Today, while most eyes are properly focused on the observance of Veterans Day, the Evergreen State is celebrating its 126th anniversary, which – according to a short history of how the state was created – was made possible only by the adoption of a state constitution back in 1889.
Washington became a state on this date, a fact far too many people seem to overlook or simply have forgotten. Where’s the Founder’s Day parade? Not even a courtesy headline in the Seattle Times, or a story on KING, KOMO or KIRO? There’s still time to rush a film crew down to the state museum in Tacoma for a quick history lesson during the 5 o’clock broadcast.
According to History Link, “One of the conditions established for statehood was approval of a state constitution. The 75 men elected to the State Constitutional Convention included 21 lawyers, 13 farmers, 6 merchants, 6 doctors, 5 bankers, 4 cattlemen, 3 teachers, 2 real-estate agents, 2 editors, 2 hop farmers, 2 loggers, 2 lumbermen, 1 minister, 1 surveyor, 1 fisherman, and 1 mining engineer.

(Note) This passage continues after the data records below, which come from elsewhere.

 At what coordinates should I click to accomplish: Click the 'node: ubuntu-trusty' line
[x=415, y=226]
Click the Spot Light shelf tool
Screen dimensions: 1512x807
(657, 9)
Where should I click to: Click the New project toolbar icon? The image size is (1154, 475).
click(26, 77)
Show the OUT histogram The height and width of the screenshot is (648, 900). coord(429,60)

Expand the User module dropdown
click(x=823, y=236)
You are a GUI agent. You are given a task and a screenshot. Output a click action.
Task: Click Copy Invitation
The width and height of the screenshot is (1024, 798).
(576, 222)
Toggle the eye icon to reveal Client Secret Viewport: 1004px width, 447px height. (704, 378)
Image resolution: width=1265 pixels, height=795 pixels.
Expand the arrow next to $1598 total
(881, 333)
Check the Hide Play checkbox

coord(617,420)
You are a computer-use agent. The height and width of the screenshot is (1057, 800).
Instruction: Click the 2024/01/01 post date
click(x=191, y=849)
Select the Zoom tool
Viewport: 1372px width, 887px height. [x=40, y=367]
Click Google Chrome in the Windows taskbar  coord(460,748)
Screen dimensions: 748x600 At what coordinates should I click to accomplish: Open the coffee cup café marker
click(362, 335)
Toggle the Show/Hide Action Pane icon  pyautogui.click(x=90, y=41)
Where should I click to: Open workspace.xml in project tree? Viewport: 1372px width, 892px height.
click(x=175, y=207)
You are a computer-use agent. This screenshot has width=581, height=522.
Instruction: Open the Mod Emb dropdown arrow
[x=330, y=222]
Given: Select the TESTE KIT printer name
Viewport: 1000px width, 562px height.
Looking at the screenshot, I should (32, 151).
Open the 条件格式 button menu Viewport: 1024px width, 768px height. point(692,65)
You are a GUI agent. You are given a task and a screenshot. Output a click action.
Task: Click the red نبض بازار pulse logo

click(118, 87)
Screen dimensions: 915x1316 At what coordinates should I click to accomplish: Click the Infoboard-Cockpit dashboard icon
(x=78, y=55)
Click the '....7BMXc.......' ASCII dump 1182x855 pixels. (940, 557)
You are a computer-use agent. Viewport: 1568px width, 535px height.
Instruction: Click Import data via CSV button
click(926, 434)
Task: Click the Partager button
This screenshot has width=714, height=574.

Between July 4 and August 24, 1889, delegates to the Constitutional Convention in Olympia drafted the state constitution. On October 1, 1889, Washington citizens approved the State Constitution by a vote of 40,152 to 11,879.” Hmmm. Twenty-one lawyers and only one minister, eh?
A cornerstone of that document, which may be read here, was and remains Article I, Section 24. It is the Right to Bear Arms, and it is even stronger than the federal constitution’s Second Amendment. To the chagrin of those who believe the right belongs only to the state to form a militia, Washington’s founders knew differently: “The right of the individual citizen to bear arms in defense of himself, or the state, shall not be impaired, but nothing in this section shall be construed as authorizing individuals or corporations to organize, maintain or employ an armed body of men.”
This is not the way a writer in The Forecaster, based in Falmouth, Maine, saw it Monday. Edgar Allen Beem, a freelance journalist living in Brunswick, writes a weekly perspective called “The Universal Notebook,” and he took up the subject of guns this week.
“In an ideal world,” Beem wrote, “here’s what we’d do about guns. First, we’d replace the Second Amendment with a law stating that gun ownership is a privilege, not a right. Only people over 21 who have passed an extensive background check and a gun safety course would be allowed to own firearms, subject to certain limitations.
“No automatic or semiautomatic weapons,” he continued. “No assault weapons. No high-capacity magazines. No silencers. Concealed-weapon permits issued by police only upon demonstrated need. All gun owners to drill once every two years with local law enforcement because, after all, the right to bear arms is not about hunting, it’s about maintaining a well-regulated militia.”
Well, Beem evidently “ain’t from around here,” as they say. He might get quite an argument from at least some of those 75 members of the Washington State Constitutional Convention, not to mention all the sons and daughters who went away to World Wars I and II, Korea, Vietnam, Iraq, Afghanistan and elsewhere to defend all of the rights delineated in the federal and state constitutions, not just those that are popular with self-styled “progressives.”
Rights aren’t to be taken for granted, nor are they up for replacement by privileges. According to Second Amendment activists, the one right that secures all the others is the right to keep and bear arms. Rights don’t come in the form of a buffet, where one can pick and choose what goes on the plate and what goes in the trash. The Bill of Rights, where the Second Amendment holds a place, is an all-or-nothing proposition.
Just how long does anyone believe the First Amendment would last if the Second were erased? How about the Fourth, Fifth or Sixth amendments? Liberals scoff at such a challenge, but only because they think they’d be in charge, and there is strong concern that freedom of speech and the press would be contingent upon following the party line in this brave new privileged world absent the right to bear arms. That’s the right that provides citizens with the freedom of speech to say “No” and mean it.
While the nation honors its veterans today, save a little cake and ice cream to remember those 75 individuals who crafted and approved Washington State’s constitution. They made this state possible, 126 years ago today, and despite how Seattle has turned out, the rest of Washington isn’t too bad a place to live.